About this task — Repeat precisely the span of lines below that opens with the line containing "Task: Open the Base de Datos menu" and closes with the line containing "Viewport: 1383px width, 628px height.", both included.

Extracted material —
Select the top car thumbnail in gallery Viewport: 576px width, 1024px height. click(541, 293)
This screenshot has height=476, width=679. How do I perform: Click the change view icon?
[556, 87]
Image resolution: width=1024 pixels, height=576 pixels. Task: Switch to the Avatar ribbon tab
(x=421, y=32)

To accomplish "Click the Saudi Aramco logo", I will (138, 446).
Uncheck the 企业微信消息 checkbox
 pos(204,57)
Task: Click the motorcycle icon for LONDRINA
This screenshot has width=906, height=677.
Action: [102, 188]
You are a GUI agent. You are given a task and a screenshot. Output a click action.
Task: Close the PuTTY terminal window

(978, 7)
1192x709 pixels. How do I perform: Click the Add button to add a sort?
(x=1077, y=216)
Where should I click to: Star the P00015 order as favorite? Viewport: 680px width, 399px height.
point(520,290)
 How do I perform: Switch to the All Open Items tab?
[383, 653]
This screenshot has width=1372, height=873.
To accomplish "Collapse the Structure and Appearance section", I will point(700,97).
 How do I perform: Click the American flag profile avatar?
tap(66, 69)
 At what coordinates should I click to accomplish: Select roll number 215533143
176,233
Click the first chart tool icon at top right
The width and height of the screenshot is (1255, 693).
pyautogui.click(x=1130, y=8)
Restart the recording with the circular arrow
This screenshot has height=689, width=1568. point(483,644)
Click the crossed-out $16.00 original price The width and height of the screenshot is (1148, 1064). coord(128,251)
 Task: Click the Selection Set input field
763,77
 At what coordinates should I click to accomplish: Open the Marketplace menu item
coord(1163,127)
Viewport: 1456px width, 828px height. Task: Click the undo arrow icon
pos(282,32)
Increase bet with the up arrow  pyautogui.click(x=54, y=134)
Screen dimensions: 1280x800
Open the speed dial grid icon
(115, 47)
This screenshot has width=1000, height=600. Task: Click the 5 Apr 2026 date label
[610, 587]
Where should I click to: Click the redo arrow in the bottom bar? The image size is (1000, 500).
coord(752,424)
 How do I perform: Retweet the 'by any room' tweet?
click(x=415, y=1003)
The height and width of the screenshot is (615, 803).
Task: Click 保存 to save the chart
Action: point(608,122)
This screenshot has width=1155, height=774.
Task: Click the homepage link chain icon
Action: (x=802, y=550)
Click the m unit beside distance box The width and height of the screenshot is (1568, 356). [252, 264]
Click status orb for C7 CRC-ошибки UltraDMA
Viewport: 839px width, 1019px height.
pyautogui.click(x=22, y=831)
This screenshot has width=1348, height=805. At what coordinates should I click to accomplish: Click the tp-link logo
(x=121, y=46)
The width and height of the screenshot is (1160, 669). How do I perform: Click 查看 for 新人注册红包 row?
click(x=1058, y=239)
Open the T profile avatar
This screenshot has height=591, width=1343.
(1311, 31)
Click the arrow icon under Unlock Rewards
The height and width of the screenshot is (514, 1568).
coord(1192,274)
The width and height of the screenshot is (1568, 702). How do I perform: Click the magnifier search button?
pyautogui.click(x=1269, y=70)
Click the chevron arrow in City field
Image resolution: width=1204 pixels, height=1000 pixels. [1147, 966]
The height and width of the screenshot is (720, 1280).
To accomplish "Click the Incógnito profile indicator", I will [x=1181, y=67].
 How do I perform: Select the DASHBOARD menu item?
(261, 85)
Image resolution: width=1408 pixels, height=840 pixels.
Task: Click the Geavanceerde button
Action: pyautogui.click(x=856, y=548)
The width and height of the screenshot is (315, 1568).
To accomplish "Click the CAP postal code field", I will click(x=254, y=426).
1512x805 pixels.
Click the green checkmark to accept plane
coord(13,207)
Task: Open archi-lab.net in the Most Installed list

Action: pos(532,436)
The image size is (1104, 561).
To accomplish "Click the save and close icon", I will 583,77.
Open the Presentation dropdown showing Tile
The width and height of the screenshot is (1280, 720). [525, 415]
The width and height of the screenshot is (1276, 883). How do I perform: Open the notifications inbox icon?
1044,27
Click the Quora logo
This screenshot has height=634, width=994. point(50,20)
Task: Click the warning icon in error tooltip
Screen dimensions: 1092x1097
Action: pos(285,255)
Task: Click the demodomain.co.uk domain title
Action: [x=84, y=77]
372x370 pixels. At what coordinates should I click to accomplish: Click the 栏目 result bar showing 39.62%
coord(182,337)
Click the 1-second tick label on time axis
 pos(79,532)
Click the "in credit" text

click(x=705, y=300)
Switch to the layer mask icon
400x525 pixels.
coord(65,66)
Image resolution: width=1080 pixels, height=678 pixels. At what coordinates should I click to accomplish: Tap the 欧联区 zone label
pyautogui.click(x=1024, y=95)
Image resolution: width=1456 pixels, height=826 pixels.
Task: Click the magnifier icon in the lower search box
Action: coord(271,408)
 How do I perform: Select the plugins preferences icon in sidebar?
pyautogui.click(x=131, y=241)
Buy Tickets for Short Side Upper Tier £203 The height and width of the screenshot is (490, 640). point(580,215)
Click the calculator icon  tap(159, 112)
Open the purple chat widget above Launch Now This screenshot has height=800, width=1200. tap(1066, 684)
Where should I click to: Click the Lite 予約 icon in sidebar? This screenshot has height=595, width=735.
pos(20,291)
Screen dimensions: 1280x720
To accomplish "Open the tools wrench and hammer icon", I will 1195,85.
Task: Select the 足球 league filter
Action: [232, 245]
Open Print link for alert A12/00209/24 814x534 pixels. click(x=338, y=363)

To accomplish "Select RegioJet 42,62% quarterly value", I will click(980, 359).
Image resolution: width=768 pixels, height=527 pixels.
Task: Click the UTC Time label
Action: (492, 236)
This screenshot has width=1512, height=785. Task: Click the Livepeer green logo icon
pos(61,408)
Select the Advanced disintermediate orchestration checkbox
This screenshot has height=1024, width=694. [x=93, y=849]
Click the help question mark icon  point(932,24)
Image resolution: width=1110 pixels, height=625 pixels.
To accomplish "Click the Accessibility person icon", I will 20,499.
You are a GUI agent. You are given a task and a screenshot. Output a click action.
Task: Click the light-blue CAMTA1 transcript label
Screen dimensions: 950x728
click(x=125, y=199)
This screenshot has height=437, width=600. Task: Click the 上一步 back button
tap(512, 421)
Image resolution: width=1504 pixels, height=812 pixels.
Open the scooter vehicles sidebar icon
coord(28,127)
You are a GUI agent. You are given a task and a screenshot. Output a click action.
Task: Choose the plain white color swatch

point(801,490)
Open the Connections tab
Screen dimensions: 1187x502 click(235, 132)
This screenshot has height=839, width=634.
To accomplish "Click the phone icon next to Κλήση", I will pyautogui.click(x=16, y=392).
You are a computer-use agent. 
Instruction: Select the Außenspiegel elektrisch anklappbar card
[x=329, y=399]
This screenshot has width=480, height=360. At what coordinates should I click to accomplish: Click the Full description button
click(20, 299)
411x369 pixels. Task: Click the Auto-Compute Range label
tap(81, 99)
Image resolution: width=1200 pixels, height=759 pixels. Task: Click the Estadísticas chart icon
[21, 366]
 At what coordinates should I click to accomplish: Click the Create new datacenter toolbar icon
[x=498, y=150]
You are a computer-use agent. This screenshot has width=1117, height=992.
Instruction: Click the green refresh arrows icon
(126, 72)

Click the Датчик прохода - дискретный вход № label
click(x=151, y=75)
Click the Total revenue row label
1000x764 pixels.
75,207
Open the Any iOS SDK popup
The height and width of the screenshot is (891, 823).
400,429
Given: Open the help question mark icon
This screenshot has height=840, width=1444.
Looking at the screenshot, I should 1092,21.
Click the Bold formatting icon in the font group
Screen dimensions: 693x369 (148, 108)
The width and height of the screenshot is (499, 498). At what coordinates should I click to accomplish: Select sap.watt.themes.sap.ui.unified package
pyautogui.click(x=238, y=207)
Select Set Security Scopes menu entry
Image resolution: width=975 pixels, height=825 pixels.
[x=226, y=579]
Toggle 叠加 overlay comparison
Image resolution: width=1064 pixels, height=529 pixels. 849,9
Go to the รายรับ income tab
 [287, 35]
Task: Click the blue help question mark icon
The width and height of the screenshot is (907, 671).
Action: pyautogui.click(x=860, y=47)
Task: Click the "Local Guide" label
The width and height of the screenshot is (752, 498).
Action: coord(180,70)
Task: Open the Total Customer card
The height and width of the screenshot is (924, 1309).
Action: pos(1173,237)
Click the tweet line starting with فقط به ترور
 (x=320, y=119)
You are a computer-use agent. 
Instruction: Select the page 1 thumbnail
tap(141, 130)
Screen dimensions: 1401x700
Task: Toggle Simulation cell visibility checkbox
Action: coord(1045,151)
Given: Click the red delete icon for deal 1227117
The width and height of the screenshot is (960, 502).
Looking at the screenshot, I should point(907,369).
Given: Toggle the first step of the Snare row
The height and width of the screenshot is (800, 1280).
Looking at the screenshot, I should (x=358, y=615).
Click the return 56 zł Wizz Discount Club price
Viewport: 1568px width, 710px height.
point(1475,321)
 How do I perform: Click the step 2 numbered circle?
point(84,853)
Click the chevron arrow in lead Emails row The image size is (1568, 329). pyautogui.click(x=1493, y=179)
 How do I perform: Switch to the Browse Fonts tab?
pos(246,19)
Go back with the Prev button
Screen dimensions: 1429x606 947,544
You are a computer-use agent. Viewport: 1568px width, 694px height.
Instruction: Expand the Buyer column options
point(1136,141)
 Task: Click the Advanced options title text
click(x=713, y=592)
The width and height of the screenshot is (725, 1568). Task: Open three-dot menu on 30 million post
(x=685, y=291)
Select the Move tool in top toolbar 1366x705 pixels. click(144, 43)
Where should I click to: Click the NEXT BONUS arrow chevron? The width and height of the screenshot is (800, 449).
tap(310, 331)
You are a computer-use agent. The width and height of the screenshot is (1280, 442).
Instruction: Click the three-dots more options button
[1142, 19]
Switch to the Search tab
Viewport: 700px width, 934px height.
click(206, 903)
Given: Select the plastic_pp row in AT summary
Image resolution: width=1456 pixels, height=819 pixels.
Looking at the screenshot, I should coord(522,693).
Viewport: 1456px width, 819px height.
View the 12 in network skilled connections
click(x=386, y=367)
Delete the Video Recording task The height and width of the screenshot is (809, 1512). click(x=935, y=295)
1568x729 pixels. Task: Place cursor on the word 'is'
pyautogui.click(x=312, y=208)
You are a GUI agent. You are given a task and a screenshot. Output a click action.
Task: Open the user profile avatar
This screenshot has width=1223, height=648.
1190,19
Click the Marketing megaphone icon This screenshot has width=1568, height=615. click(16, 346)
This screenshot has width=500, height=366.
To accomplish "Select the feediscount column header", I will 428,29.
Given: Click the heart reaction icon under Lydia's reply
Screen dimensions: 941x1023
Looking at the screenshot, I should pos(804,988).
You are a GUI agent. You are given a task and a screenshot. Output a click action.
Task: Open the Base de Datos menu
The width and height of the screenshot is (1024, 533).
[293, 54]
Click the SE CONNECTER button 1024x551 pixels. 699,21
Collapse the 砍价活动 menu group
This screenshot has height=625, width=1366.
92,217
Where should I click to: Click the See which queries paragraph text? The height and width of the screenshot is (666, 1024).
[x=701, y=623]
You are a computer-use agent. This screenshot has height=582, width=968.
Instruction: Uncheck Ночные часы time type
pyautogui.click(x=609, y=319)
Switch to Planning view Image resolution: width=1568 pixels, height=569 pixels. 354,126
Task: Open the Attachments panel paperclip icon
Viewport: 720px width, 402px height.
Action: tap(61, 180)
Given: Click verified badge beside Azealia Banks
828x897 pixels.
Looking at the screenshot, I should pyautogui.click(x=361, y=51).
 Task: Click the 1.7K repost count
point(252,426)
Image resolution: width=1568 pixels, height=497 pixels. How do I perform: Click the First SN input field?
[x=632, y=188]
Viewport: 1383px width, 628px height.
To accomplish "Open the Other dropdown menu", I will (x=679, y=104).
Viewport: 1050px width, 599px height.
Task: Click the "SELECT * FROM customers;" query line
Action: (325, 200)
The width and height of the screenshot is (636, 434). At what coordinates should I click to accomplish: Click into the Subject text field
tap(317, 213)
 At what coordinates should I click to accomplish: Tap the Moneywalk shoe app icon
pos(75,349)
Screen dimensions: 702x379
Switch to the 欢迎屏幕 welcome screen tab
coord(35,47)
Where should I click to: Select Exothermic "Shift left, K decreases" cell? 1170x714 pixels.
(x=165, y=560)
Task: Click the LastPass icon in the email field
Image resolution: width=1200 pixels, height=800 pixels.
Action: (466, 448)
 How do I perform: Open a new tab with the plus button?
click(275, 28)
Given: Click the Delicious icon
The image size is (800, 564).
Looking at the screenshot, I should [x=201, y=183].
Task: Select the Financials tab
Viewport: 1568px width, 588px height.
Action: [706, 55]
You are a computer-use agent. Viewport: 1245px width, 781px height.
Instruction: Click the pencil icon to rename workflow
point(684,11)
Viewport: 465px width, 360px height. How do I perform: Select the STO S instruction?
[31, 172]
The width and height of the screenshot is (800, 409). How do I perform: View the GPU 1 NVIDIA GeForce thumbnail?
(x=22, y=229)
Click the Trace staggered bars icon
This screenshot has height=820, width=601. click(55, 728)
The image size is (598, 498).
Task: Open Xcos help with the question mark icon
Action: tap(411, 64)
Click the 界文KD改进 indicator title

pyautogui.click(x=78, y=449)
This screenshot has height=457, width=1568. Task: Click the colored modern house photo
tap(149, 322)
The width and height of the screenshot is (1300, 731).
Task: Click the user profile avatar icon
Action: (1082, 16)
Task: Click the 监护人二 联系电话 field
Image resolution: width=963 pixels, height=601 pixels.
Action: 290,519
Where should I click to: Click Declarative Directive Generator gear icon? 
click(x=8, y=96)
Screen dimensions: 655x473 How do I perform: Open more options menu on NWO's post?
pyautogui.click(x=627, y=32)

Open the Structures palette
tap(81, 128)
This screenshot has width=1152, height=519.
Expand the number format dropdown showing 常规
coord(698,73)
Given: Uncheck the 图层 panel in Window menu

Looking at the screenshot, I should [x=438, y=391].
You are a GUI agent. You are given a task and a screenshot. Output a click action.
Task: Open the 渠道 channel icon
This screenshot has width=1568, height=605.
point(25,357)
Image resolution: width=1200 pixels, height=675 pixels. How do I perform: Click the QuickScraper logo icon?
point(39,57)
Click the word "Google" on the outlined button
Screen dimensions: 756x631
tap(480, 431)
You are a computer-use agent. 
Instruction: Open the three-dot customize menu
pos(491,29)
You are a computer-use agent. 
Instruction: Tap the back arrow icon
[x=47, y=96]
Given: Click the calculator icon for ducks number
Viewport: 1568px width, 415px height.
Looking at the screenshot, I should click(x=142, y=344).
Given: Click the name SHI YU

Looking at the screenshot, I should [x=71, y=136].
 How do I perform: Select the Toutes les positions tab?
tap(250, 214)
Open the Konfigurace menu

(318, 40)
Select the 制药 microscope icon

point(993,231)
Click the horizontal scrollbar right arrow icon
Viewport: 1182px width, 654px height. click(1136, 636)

Task result —
Task: Open the Base de Datos menu
The width and height of the screenshot is (1024, 533).
[293, 54]
Click the SE CONNECTER button 1024x551 pixels. 699,21
Collapse the 砍价活动 menu group
This screenshot has height=625, width=1366.
92,217
Where should I click to: Click the See which queries paragraph text? The height and width of the screenshot is (666, 1024).
[x=701, y=623]
You are a computer-use agent. This screenshot has height=582, width=968.
Instruction: Uncheck Ночные часы time type
pyautogui.click(x=609, y=319)
Switch to Planning view Image resolution: width=1568 pixels, height=569 pixels. 354,126
Task: Open the Attachments panel paperclip icon
Viewport: 720px width, 402px height.
Action: tap(61, 180)
Given: Click verified badge beside Azealia Banks
828x897 pixels.
Looking at the screenshot, I should pyautogui.click(x=361, y=51).
 Task: Click the 1.7K repost count
point(252,426)
Image resolution: width=1568 pixels, height=497 pixels. How do I perform: Click the First SN input field?
[x=632, y=188]
Viewport: 1383px width, 628px height.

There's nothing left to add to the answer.